**Data listing:**
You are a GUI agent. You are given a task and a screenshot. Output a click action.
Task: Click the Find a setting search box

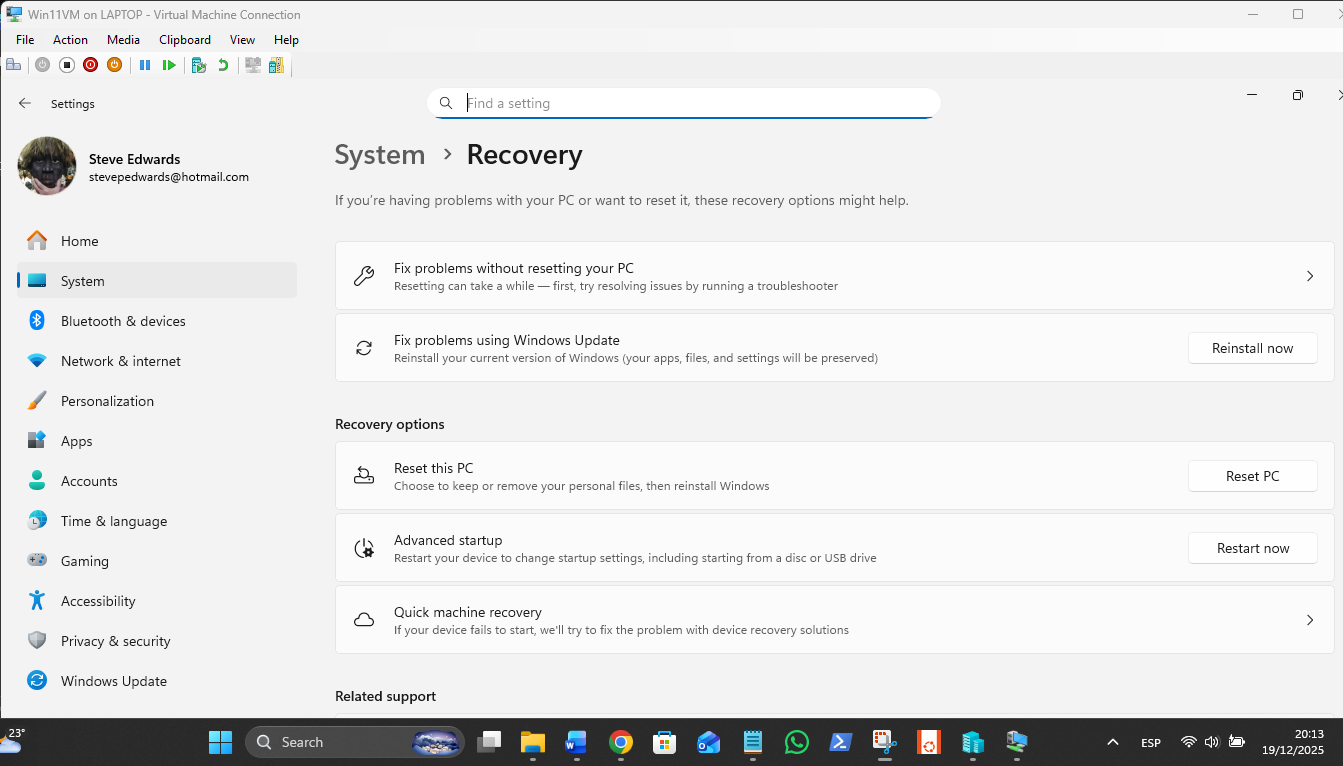(690, 103)
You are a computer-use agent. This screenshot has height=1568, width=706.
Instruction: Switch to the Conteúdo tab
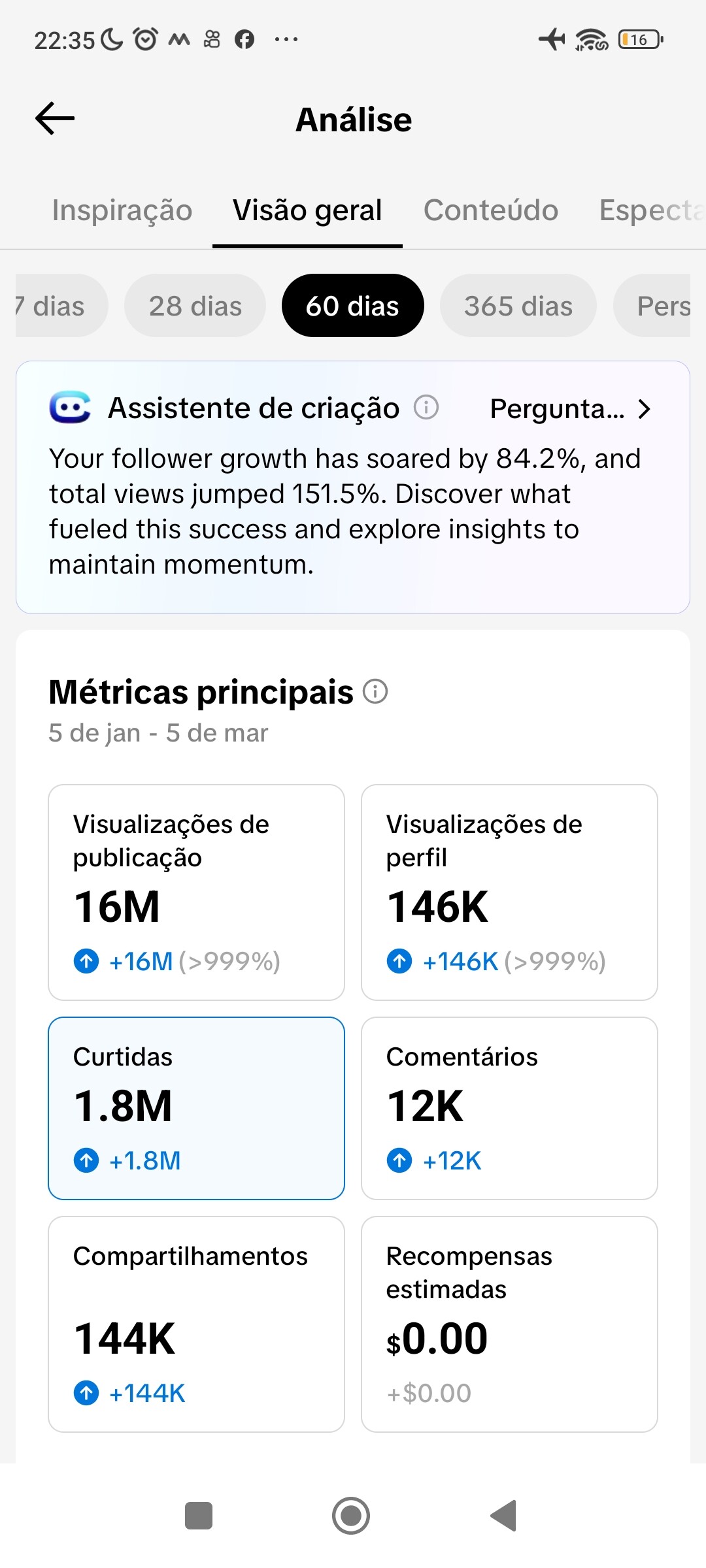[x=490, y=210]
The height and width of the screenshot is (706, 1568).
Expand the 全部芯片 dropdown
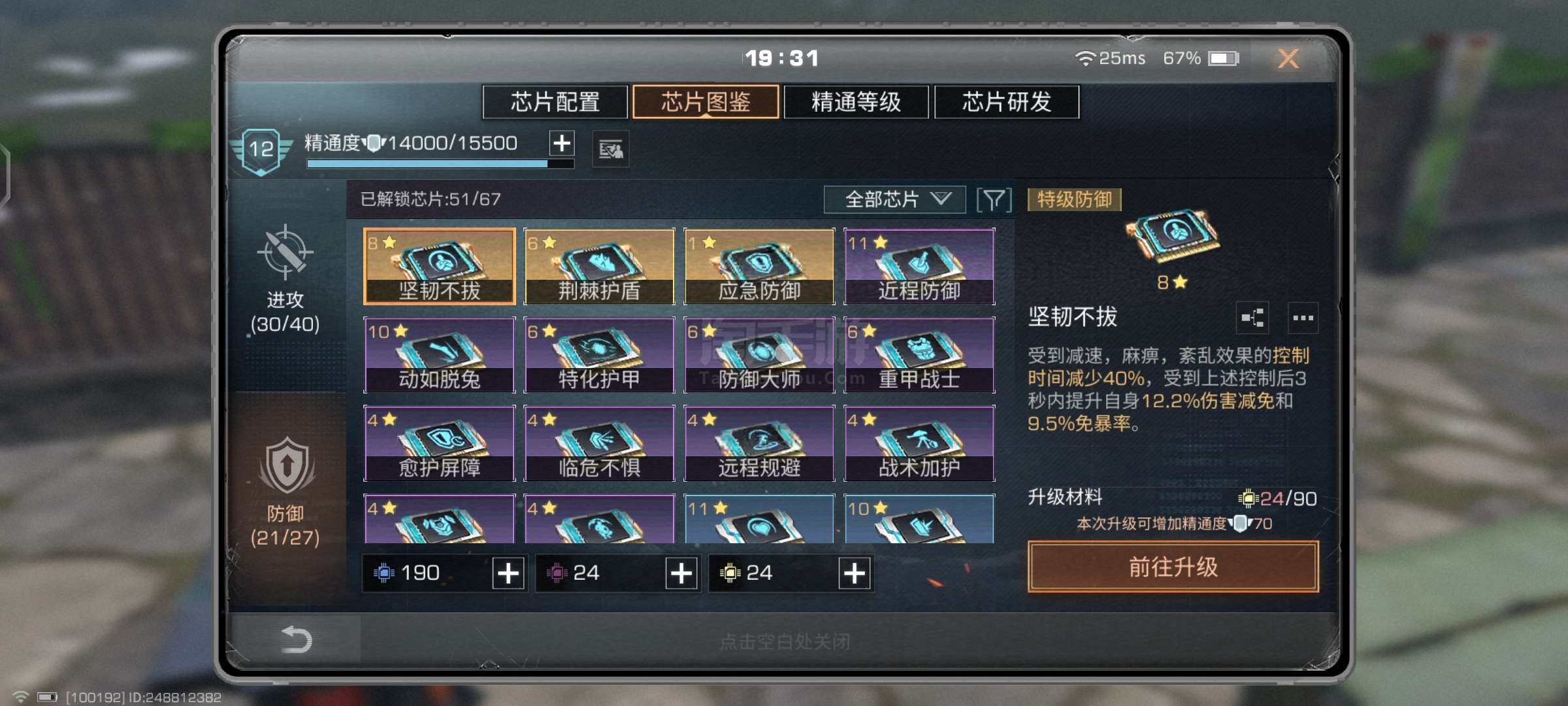point(895,199)
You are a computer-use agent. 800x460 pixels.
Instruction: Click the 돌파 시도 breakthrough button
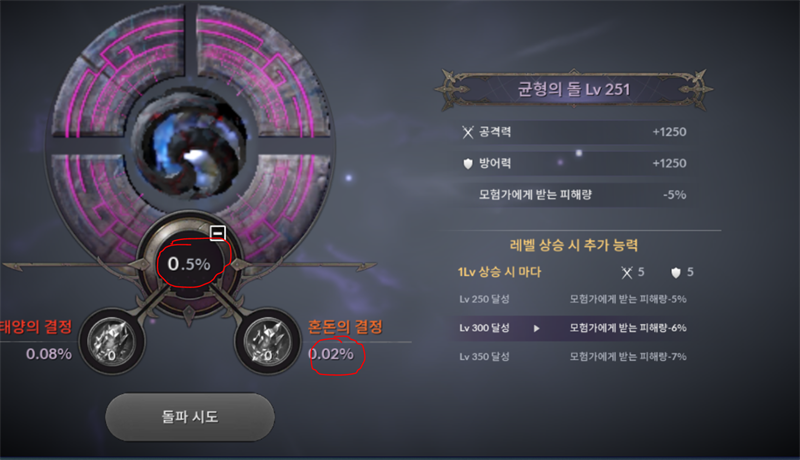click(190, 417)
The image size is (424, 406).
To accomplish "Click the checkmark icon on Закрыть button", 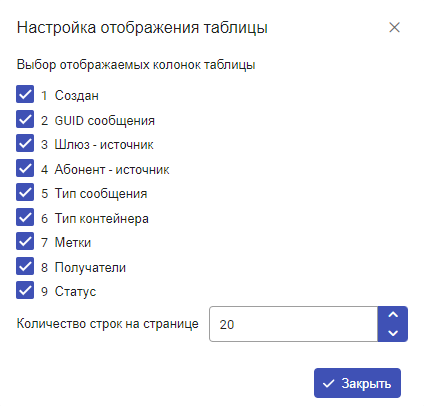I will (x=328, y=384).
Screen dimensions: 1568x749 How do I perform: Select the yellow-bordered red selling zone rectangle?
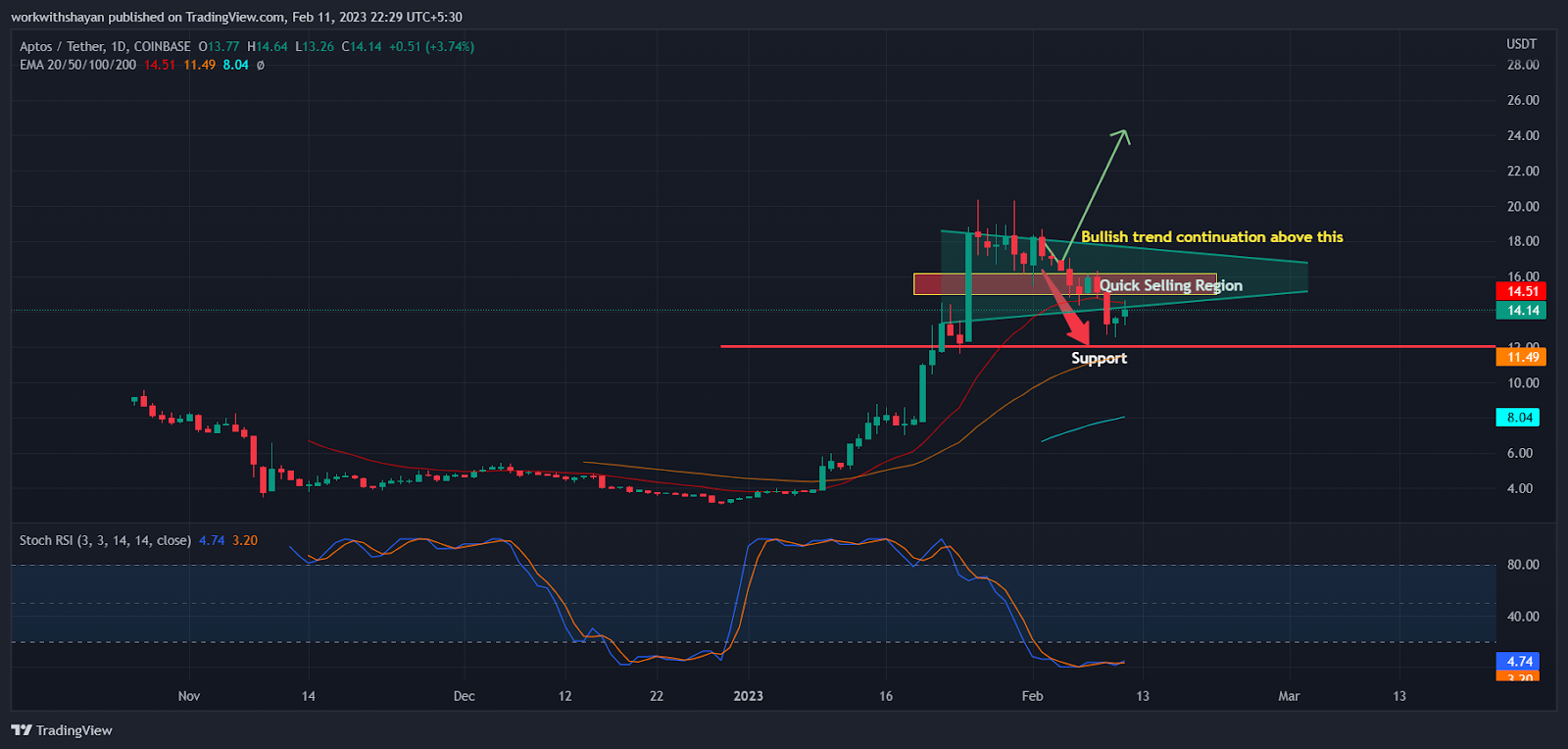tap(980, 284)
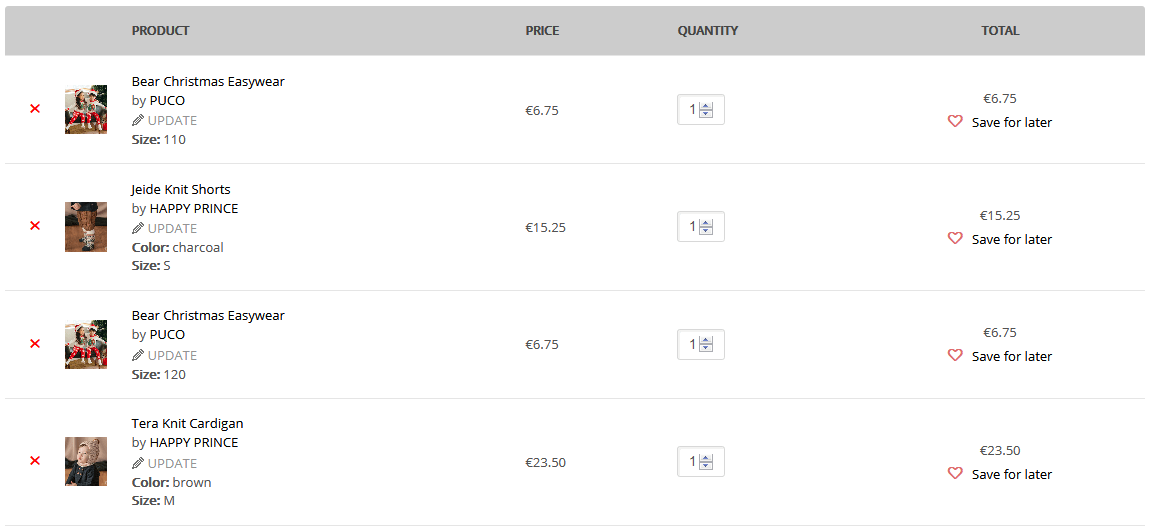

**Exercise instructions:**
Output the lines of the data exactly, starting at the first and ending with the line that has "You are a computer-use agent. This". Pictures are not part of it.

**Written response:**
You are a GUI agent. You are given a task and a screenshot. Output a click action.
Task: Click the Find a setting search box

(690, 103)
You are a computer-use agent. This screenshot has height=1568, width=706.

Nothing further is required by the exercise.